### Directions for this task
When you reach the line containing "This screenshot has width=969, height=633." in the entries below, start writing out each line exactly, and stop after the line containing "Open attached files via paperclip icon".

--------------------

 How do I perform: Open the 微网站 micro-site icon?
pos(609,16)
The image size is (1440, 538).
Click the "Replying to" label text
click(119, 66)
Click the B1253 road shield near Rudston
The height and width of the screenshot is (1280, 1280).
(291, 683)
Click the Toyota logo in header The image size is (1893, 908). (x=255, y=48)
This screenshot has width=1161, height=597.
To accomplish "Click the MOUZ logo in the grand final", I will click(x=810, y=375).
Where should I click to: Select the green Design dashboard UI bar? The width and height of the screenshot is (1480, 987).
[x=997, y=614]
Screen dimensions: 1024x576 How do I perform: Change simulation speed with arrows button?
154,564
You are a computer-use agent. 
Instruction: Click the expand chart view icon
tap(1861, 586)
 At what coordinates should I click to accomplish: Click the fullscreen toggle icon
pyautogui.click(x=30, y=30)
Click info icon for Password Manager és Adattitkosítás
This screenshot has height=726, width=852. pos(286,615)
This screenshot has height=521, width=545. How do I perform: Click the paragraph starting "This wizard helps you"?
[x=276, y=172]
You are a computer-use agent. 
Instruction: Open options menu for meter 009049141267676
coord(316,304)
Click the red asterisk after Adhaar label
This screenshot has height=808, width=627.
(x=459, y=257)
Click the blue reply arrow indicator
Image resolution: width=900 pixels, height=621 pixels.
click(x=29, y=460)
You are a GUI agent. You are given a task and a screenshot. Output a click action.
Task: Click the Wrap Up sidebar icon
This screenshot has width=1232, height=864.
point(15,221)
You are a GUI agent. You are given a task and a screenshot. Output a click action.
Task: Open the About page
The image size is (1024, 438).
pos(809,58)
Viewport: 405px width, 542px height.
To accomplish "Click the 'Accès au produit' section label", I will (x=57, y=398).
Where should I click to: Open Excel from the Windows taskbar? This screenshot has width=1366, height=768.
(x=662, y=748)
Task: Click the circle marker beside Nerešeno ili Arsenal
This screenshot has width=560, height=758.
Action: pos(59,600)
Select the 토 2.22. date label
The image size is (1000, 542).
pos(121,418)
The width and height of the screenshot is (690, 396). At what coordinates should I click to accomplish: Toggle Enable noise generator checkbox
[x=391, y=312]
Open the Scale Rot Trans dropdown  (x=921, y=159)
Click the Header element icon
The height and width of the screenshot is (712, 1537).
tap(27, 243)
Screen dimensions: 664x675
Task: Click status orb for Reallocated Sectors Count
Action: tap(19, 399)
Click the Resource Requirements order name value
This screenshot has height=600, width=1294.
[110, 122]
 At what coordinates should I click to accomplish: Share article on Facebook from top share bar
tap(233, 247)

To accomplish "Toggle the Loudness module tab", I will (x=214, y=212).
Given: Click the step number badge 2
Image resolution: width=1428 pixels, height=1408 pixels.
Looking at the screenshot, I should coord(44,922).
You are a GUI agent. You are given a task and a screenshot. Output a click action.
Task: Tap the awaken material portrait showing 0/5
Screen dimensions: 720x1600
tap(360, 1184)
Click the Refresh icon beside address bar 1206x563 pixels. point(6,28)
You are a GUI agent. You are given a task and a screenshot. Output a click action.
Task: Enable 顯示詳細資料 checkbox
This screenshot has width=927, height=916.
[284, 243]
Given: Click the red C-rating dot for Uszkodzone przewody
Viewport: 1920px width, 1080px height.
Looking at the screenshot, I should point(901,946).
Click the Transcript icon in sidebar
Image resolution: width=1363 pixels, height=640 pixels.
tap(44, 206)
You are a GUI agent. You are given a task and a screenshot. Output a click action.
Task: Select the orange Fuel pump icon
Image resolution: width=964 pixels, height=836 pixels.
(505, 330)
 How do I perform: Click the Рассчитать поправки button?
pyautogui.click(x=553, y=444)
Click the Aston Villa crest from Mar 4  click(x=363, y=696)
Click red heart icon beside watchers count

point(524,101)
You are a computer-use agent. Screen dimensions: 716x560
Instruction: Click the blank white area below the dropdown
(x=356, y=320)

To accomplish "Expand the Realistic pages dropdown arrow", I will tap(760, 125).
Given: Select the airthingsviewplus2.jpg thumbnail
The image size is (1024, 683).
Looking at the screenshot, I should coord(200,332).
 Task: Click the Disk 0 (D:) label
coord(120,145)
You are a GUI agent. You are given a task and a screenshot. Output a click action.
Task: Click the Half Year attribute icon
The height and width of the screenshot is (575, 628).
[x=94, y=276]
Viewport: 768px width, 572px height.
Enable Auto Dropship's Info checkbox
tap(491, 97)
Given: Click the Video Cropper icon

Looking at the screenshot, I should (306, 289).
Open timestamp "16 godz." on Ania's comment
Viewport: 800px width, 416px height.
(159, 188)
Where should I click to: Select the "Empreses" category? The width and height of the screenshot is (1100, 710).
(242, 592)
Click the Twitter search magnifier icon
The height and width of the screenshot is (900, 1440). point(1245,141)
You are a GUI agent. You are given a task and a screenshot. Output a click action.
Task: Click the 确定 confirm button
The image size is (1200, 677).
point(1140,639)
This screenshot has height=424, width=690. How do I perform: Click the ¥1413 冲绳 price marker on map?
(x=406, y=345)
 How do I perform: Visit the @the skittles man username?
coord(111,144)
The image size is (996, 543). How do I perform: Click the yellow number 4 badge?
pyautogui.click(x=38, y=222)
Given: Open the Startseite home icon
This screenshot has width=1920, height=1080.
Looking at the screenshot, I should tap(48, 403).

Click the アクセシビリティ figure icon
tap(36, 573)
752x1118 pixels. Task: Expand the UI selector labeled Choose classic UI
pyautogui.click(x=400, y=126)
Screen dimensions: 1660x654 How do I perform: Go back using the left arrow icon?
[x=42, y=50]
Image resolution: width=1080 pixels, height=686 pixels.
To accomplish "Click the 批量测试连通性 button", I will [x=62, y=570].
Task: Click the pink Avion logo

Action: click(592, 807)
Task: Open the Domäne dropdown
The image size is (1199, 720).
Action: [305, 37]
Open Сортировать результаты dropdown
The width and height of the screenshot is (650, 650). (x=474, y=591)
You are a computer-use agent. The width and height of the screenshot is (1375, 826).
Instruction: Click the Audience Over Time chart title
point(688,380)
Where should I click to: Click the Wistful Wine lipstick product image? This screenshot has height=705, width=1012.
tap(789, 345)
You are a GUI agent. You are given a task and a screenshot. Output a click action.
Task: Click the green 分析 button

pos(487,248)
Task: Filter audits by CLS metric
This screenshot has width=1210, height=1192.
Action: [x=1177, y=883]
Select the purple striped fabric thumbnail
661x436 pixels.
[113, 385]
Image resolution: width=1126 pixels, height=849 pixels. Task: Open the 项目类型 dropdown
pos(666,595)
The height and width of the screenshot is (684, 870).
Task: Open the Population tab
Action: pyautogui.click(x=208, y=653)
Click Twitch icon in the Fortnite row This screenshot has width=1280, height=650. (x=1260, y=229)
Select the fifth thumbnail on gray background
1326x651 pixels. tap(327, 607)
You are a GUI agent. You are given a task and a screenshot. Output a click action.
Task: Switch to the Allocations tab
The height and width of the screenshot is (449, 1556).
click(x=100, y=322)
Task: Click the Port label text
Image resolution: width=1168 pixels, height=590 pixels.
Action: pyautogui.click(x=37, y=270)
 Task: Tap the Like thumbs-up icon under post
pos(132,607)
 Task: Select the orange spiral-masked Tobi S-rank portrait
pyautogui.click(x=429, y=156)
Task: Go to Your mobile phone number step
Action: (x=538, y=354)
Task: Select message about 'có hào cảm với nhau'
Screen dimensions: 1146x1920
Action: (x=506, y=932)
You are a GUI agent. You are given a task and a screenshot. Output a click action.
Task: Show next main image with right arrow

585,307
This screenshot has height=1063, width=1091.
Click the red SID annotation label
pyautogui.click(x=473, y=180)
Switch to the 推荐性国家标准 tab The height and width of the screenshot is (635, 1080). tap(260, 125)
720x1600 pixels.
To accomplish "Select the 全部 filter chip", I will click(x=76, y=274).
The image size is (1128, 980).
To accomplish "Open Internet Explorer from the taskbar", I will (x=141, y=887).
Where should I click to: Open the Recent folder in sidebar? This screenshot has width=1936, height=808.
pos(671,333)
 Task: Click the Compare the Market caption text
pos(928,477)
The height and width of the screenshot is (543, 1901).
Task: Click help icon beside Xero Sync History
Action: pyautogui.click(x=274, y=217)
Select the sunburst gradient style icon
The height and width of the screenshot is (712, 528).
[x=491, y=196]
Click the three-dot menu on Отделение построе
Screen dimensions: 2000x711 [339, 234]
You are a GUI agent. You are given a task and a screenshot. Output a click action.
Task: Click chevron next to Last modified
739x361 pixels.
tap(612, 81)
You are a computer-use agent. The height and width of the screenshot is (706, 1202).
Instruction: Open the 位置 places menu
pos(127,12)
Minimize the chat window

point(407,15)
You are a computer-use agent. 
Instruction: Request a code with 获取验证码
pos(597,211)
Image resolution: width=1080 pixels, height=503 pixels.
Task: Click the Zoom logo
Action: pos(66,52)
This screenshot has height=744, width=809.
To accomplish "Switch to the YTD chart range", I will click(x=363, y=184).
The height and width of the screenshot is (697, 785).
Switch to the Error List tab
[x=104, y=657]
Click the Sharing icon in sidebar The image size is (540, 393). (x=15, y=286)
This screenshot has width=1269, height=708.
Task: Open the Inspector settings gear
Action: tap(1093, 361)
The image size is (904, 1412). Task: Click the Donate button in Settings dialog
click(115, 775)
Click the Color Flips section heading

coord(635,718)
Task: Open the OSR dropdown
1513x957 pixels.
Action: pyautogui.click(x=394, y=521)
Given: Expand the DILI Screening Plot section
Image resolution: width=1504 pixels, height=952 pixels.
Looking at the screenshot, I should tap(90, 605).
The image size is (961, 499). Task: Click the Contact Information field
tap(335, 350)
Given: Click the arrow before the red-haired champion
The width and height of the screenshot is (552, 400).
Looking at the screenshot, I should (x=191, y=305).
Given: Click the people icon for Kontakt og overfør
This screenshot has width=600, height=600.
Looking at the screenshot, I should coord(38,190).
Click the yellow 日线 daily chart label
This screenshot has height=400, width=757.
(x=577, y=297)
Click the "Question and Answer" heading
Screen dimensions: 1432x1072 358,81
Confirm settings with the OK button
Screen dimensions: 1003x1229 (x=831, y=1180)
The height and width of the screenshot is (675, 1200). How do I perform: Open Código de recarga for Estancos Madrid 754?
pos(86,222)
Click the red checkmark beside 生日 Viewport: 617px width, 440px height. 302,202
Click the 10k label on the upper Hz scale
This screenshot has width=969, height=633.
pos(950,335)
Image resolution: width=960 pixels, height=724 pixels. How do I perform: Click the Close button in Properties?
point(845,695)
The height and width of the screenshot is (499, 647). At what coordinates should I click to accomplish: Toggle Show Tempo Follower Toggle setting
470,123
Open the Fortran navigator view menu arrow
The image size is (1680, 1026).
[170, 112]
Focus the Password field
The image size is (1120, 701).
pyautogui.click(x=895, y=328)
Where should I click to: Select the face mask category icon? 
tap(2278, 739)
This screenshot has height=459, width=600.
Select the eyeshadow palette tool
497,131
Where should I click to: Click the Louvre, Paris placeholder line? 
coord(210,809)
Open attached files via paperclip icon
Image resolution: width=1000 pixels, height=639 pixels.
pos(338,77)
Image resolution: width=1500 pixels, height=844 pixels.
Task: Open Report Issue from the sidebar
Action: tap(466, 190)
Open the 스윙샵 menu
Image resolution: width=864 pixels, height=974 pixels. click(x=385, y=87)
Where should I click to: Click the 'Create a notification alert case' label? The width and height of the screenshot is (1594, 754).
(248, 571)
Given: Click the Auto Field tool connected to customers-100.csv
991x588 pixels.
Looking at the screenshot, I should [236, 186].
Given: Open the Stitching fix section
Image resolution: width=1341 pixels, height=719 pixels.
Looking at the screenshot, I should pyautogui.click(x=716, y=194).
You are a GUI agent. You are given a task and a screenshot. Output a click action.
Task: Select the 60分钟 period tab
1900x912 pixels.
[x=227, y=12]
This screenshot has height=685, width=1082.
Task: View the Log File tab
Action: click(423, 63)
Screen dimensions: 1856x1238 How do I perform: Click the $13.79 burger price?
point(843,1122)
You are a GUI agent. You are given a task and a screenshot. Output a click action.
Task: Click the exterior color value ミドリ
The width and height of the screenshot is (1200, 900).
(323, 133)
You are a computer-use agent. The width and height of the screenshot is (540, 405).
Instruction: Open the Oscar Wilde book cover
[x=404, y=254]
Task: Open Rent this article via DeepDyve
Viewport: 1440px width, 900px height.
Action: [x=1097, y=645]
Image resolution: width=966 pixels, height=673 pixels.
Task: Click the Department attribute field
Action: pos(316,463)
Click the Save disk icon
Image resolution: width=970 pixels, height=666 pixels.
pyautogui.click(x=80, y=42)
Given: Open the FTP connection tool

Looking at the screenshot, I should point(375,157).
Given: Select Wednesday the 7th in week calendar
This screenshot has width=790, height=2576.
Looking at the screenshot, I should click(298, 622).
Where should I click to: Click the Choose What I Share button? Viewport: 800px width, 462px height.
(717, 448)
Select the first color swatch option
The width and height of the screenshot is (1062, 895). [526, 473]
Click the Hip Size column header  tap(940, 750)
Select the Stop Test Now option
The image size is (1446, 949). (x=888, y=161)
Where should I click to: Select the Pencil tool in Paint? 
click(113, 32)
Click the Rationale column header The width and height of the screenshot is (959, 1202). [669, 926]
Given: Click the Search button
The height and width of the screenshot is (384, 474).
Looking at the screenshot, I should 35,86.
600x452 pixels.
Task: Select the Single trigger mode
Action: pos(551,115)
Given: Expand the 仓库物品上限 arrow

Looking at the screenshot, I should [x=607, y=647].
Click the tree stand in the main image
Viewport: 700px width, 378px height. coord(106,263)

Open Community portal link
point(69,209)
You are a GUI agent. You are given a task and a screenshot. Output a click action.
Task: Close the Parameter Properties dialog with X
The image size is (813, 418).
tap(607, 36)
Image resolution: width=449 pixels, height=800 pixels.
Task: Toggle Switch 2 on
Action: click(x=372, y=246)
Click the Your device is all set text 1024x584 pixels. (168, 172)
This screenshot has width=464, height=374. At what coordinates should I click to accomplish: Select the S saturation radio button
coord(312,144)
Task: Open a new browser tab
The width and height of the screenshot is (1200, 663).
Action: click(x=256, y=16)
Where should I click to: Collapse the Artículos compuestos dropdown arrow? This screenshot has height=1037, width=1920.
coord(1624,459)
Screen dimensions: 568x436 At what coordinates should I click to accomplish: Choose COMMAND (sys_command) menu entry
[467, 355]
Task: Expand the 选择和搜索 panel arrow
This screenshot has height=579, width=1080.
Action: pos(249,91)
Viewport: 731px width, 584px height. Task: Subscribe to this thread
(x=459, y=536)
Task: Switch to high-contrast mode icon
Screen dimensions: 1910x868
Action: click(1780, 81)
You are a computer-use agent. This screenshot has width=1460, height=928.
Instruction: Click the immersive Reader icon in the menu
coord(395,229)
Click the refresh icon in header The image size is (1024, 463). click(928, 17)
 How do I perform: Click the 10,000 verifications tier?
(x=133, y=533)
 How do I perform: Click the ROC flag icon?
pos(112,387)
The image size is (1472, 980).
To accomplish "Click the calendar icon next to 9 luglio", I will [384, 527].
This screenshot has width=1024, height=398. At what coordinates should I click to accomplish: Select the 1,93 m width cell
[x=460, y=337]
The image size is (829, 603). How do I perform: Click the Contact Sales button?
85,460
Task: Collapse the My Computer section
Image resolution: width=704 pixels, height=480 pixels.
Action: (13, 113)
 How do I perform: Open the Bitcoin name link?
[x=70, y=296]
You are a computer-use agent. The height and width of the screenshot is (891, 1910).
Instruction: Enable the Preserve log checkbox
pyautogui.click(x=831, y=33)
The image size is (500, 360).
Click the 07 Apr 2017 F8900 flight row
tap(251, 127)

--------------------

### Solution to this task
This screenshot has width=969, height=633.
pos(950,335)
Image resolution: width=960 pixels, height=724 pixels. How do I perform: Click the Close button in Properties?
point(845,695)
The height and width of the screenshot is (499, 647). At what coordinates should I click to accomplish: Toggle Show Tempo Follower Toggle setting
470,123
Open the Fortran navigator view menu arrow
The image size is (1680, 1026).
[170, 112]
Focus the Password field
The image size is (1120, 701).
pyautogui.click(x=895, y=328)
Where should I click to: Select the face mask category icon? 
tap(2278, 739)
This screenshot has height=459, width=600.
Select the eyeshadow palette tool
497,131
Where should I click to: Click the Louvre, Paris placeholder line? 
coord(210,809)
Open attached files via paperclip icon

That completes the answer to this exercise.